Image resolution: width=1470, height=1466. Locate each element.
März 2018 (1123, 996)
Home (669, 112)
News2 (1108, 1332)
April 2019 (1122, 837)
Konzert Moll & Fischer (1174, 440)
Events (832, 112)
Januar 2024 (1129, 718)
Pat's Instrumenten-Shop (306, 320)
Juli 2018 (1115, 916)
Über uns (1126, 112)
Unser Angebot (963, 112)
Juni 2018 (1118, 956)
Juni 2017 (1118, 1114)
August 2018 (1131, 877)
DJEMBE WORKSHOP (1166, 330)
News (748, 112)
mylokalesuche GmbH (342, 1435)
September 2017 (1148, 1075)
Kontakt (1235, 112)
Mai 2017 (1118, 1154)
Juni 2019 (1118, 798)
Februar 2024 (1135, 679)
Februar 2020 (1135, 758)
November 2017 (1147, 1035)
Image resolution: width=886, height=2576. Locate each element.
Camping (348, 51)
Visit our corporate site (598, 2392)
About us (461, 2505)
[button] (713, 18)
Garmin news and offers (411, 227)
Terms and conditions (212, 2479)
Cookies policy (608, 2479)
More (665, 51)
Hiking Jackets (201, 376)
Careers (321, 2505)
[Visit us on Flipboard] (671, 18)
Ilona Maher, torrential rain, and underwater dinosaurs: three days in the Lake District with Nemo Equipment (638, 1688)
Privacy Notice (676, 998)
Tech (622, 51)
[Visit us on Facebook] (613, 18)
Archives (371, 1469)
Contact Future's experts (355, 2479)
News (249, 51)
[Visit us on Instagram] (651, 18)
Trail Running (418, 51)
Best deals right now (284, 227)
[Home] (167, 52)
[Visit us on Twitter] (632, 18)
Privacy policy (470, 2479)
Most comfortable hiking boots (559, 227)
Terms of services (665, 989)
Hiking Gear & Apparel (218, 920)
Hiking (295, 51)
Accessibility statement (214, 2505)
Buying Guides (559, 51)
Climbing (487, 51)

* _Aim of the exercise_: Please write out exactly the lines from the start of the data through the line that contains "Archives (371, 1469)", both ends included, and nothing else.

* _Written solution_:
Image resolution: width=1470, height=1466. Locate each element.
März 2018 (1123, 996)
Home (669, 112)
News2 (1108, 1332)
April 2019 (1122, 837)
Konzert Moll & Fischer (1174, 440)
Events (832, 112)
Januar 2024 (1129, 718)
Pat's Instrumenten-Shop (306, 320)
Juli 2018 (1115, 916)
Über uns (1126, 112)
Unser Angebot (963, 112)
Juni 2018 (1118, 956)
Juni 2017 (1118, 1114)
August 2018 (1131, 877)
DJEMBE WORKSHOP (1166, 330)
News (748, 112)
mylokalesuche GmbH (342, 1435)
September 2017 (1148, 1075)
Kontakt (1235, 112)
Mai 2017 (1118, 1154)
Juni 2019 (1118, 798)
Februar 2024 (1135, 679)
Februar 2020 (1135, 758)
November 2017 (1147, 1035)
Image resolution: width=886, height=2576. Locate each element.
Camping (348, 51)
Visit our corporate site (598, 2392)
About us (461, 2505)
[button] (713, 18)
Garmin news and offers (411, 227)
Terms and conditions (212, 2479)
Cookies policy (608, 2479)
More (665, 51)
Hiking Jackets (201, 376)
Careers (321, 2505)
[Visit us on Flipboard] (671, 18)
Ilona Maher, torrential rain, and underwater dinosaurs: three days in the Lake District with Nemo Equipment (638, 1688)
Privacy Notice (676, 998)
Tech (622, 51)
[Visit us on Facebook] (613, 18)
Archives (371, 1469)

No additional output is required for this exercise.